Diogo Freitas do Amaral[9] trata as contra-ordenações rapidamente dentro do capítulo sobre o poder administrativo, não dentro do poder de polícia.
De toda sorte, Diogo Freitas do Amaral[10] ensina que o Poder Executivo sempre foi considerado por todos, e até pelos tribunais, como sendo titular de um poder sancionatório administrativo que se caracteriza por pertencer à Administração Pública, ser exercido por meio de sanções aplicadas por ato administrativo, ser atuado através de um procedimento administrativo, ter por objeto o castigo de ilícitos menos graves do que os crimes, ter por efeito a aplicação de sanções menos graves do que os crimes e, enfim, ser um poder administrativo submetido ao controle judicial dos tribunais, que por via de regra são os tribunais comuns e não os tribunais administrativos, em homenagem ao princípio tradicional de que aqueles, os tribunais comuns, são a jurisdição natural das questões sobre a liberdade e a propriedade.
A contra-ordenação tem por característica a aplicação da coima como sanção.

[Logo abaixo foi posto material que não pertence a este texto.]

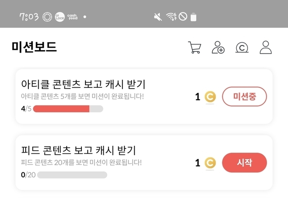Tap the add friend icon
This screenshot has width=288, height=198.
pos(218,48)
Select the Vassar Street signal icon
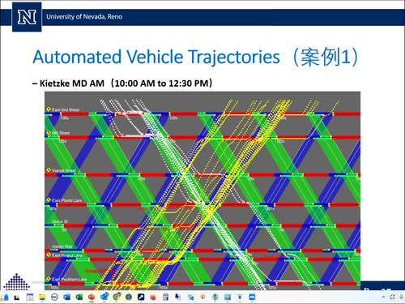 (x=49, y=170)
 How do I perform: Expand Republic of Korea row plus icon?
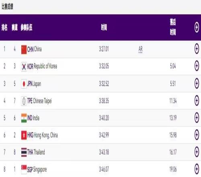[197, 66]
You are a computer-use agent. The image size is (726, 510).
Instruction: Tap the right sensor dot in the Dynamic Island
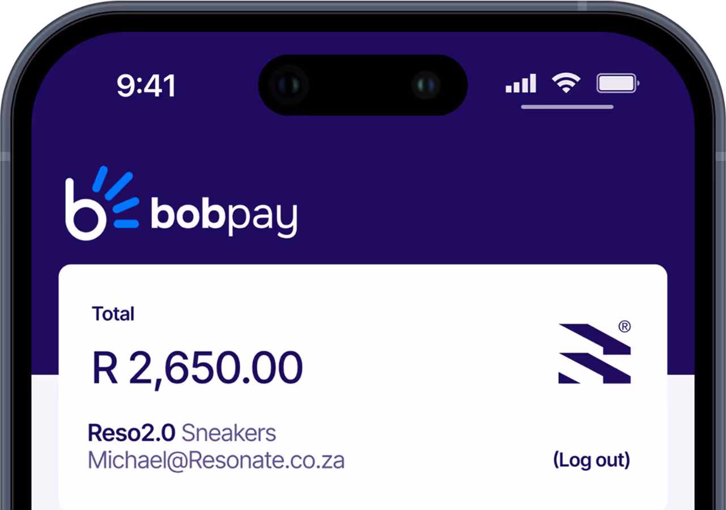tap(426, 85)
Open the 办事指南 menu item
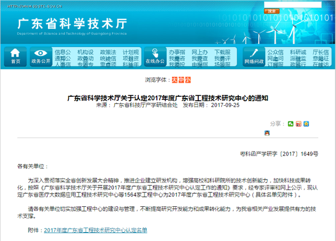 [177, 51]
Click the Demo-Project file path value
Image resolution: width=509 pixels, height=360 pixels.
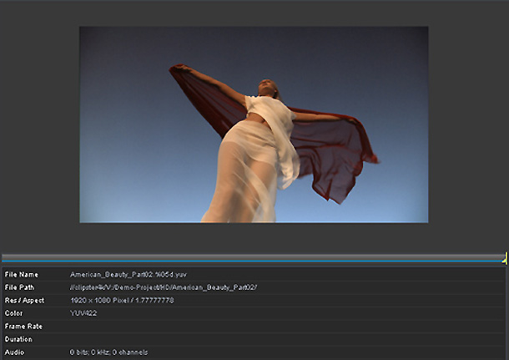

A coima nada mais é que uma sanção pecuniária que não pode ser convertida em pena de privação/restrição de liberdade[11].

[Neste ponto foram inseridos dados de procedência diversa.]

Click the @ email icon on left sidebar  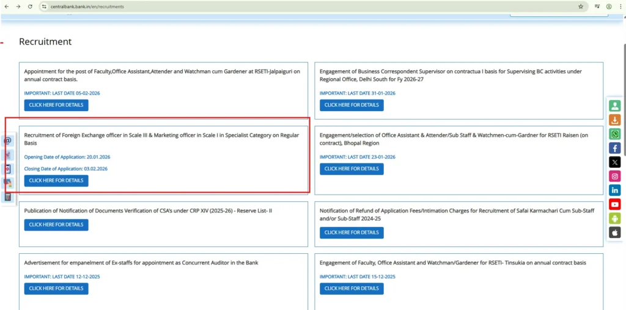coord(8,140)
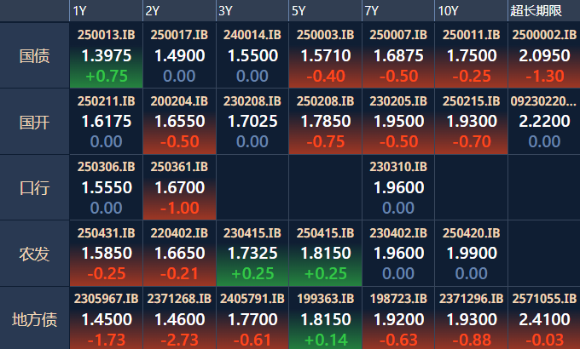580x349 pixels.
Task: Open bond 250017.IB in 国债 2Y
Action: [x=179, y=55]
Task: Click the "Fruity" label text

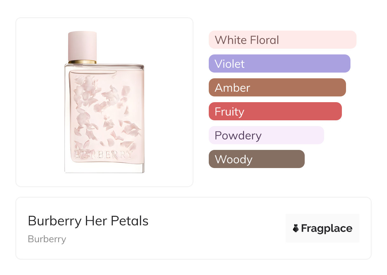Action: coord(229,111)
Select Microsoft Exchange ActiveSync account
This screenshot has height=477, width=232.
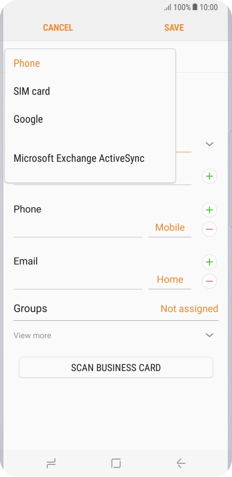[79, 158]
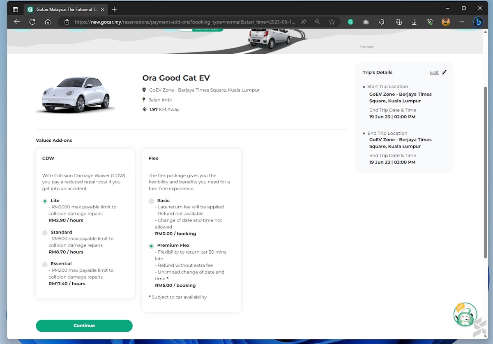
Task: Select the Essential CDW option
Action: point(45,264)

O procedimento administrativo sancionador português em matéria ambiental rege-se basicamente pela Lei de Bases do Ambiente (Lei n. 11/87, de 07 de abril), Lei Quadro das Contra-Ordenações Ambientais (Lei n.º 50/2006, de 29 de Agosto) e, subsidiariamente, pelo Regime Geral das Contra-Ordenações (DL 433/82, de 27 de outubro). O Regime Geral das Contra-Ordenações, por sua vez, determina a aplicação subsidiária, no que respeita à fixação do regime substantivo das contra-ordenações, das normas do Código Penal.
Notas
[1] PRATES, Marcelo Madureira. Sanção Administrativa (...), op. cit., p.145.
[2] Ibidem, p. 145.
[3] LUMBRALES, Nuno B. M. Sobre o conceito Material de Contra-Ordenação. Lisboa: Universidade Católica, 2006, p. 99.

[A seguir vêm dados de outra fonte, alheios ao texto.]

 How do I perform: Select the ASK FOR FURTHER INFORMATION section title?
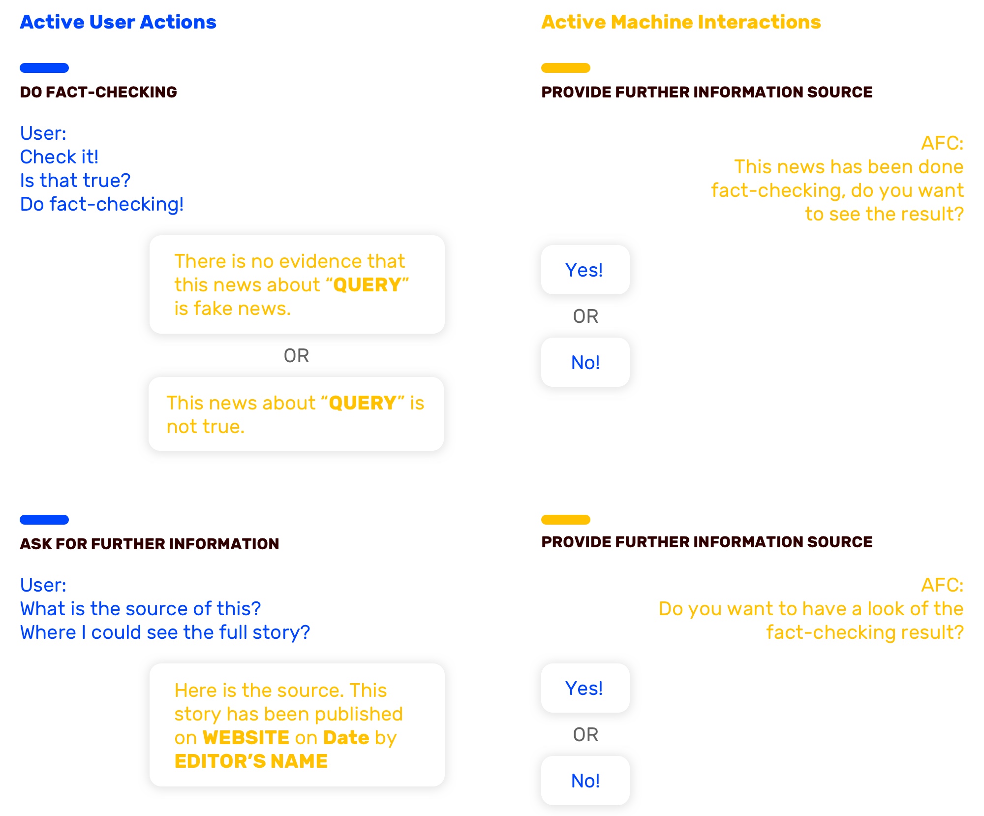click(150, 544)
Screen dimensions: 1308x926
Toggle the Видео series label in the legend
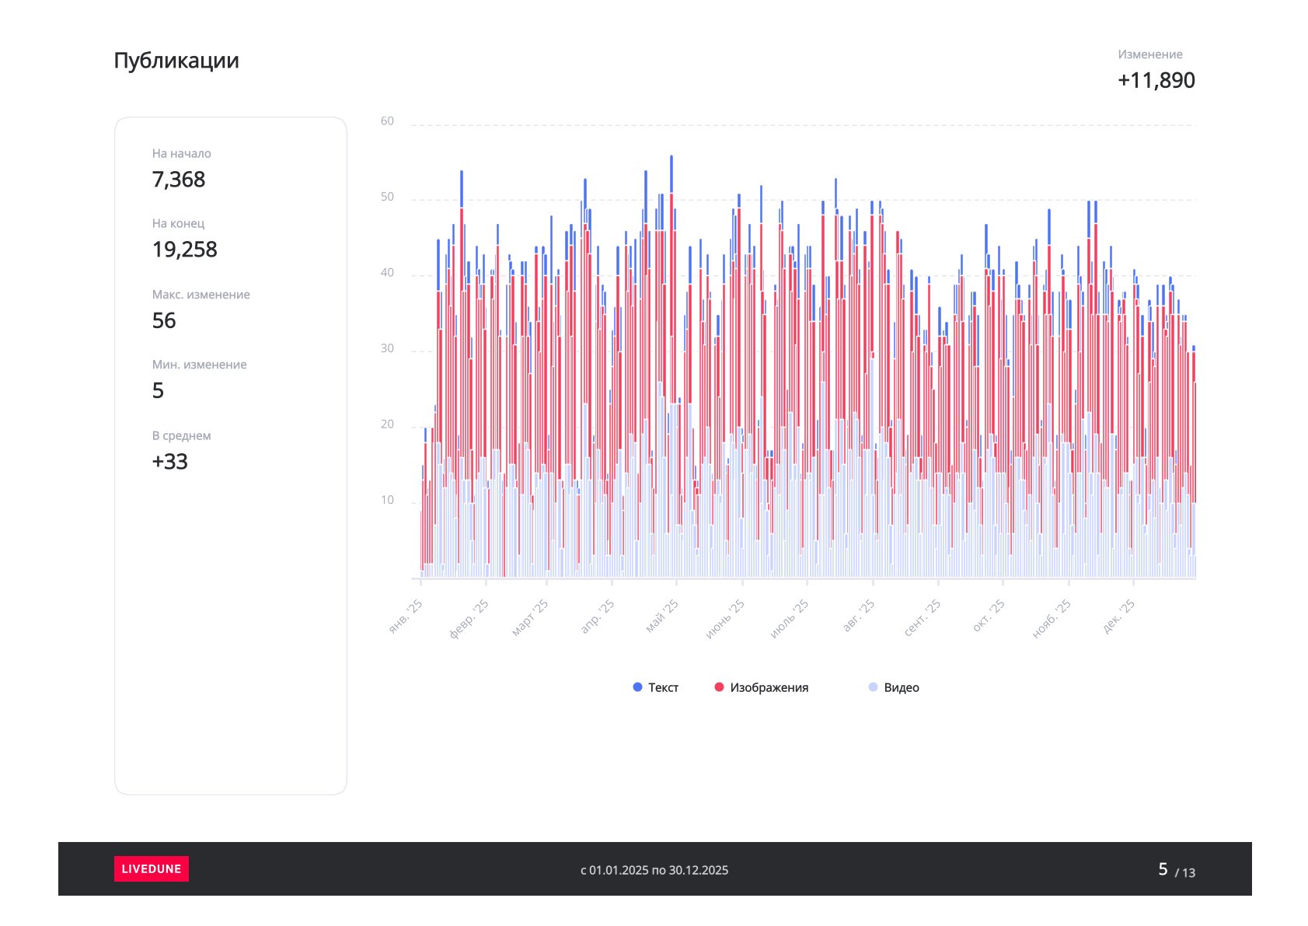(x=902, y=687)
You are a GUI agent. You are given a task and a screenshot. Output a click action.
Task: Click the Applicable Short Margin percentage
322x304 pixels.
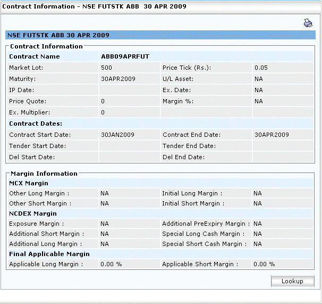point(264,264)
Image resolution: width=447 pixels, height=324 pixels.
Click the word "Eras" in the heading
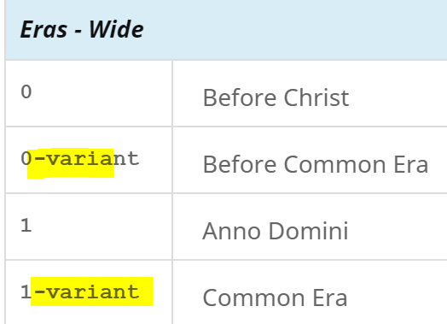click(44, 29)
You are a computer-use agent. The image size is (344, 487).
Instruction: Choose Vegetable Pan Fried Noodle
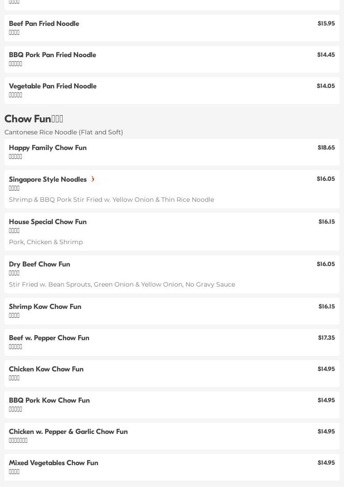(172, 91)

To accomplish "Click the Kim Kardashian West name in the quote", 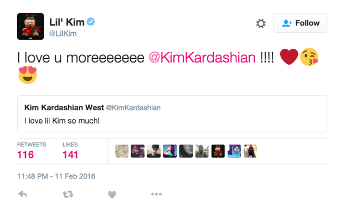I will [x=64, y=107].
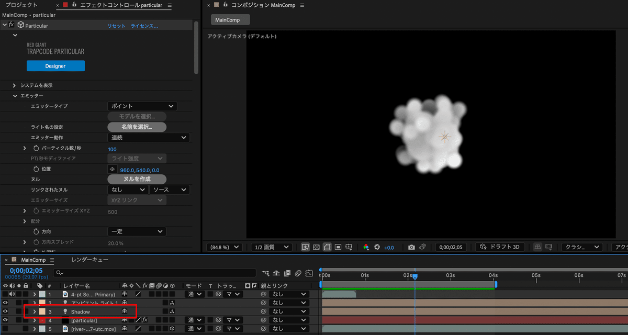This screenshot has width=628, height=335.
Task: Click the motion blur switch for the particular layer
Action: click(159, 320)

[4] SILVA, Vasco Pereira da. Verde Cor de Direito: lições de Direito do Ambiente. Coimbra: Almedina, 2002, p. 278.
[5] CASANOVA, Nuno Salazar; Claudio Monteiro. Comentários à Lei-quadro das contra-ordenações ambientais. Disponível em: <http://www.uria.com/documentos/publicaciones/1740/documento/art04.pdf?id=2137>.
[6] PRATES, Marcelo Madureira. Sanção Administrativa (...), op. cit., p. 146.
[7] Informação obtida em visita ao IGAOT.
[8] BRITO, Miguel Nogueira de. Direito Administrativo de Polícia. In OTERO, Paulo; GONÇALVES, Pedro (Coord.). Tratado de Direito Administrativo Especial. Volume I. Coimbra: Almedina, 2009, p. 427.
[9] AMARAL, Diogo Freitas do. Curso de (...), op. cit., p. 286.
[10] Ibidem, p. 285.
[11] PEREIRA, Antônio Beça. Regime Geral das Contra-Ordenações e Coimas. Coimbra: Almedina, 2009, p. 26.